§ **INSTRUCTIONS TO FOLLOW**
Convert each line of the entries below into an item of a numbered list. Omit blank lines and leave out the pictures.

§ **INPUT**
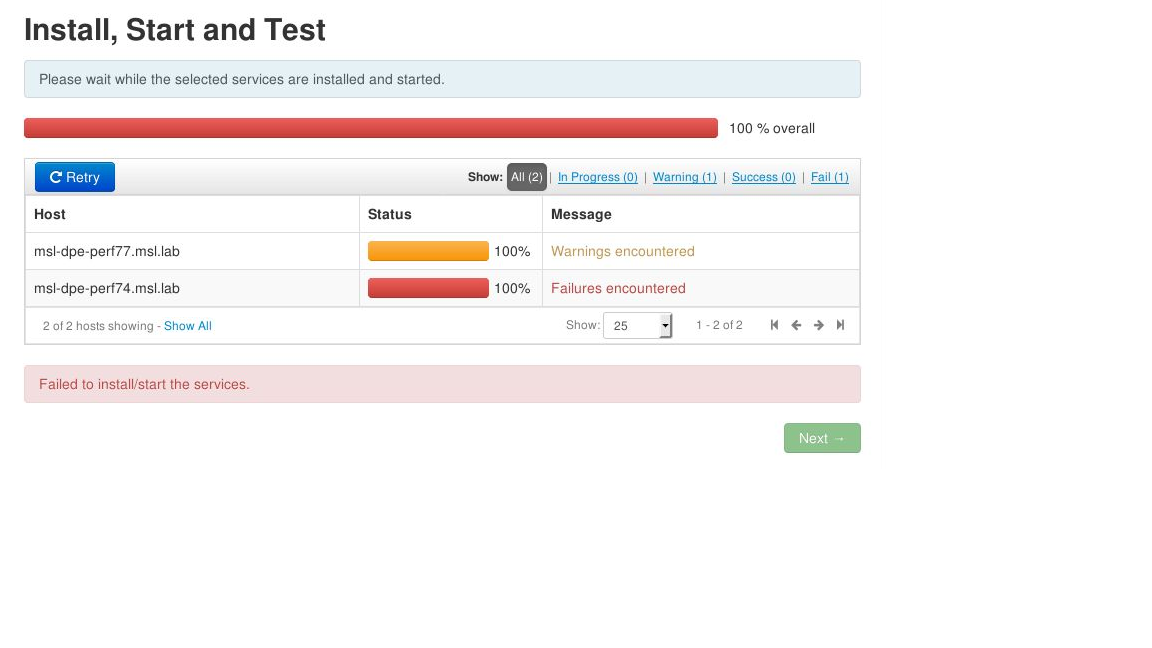Filter results by In Progress (0)
1152x648 pixels.
(x=597, y=177)
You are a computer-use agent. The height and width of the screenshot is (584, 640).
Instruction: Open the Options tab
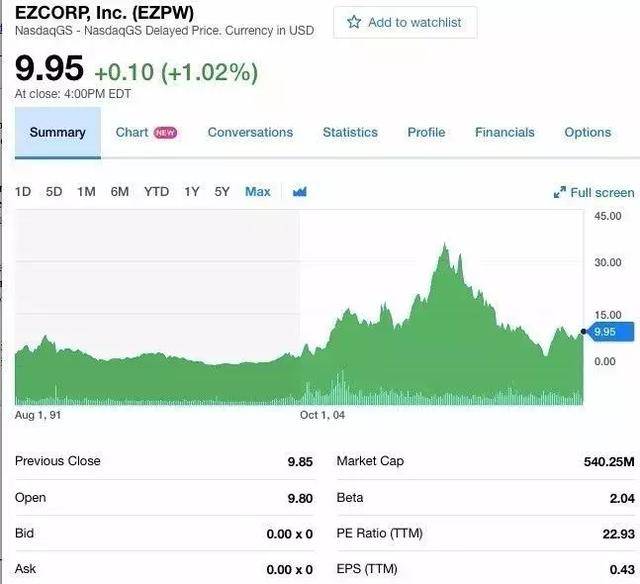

§ **RIGHT ANSWER**
1. Filter results by In Progress (0)
2. 1152x648 pixels.
3. (x=597, y=177)
4. You are a computer-use agent. The height and width of the screenshot is (584, 640).
5. Instruction: Open the Options tab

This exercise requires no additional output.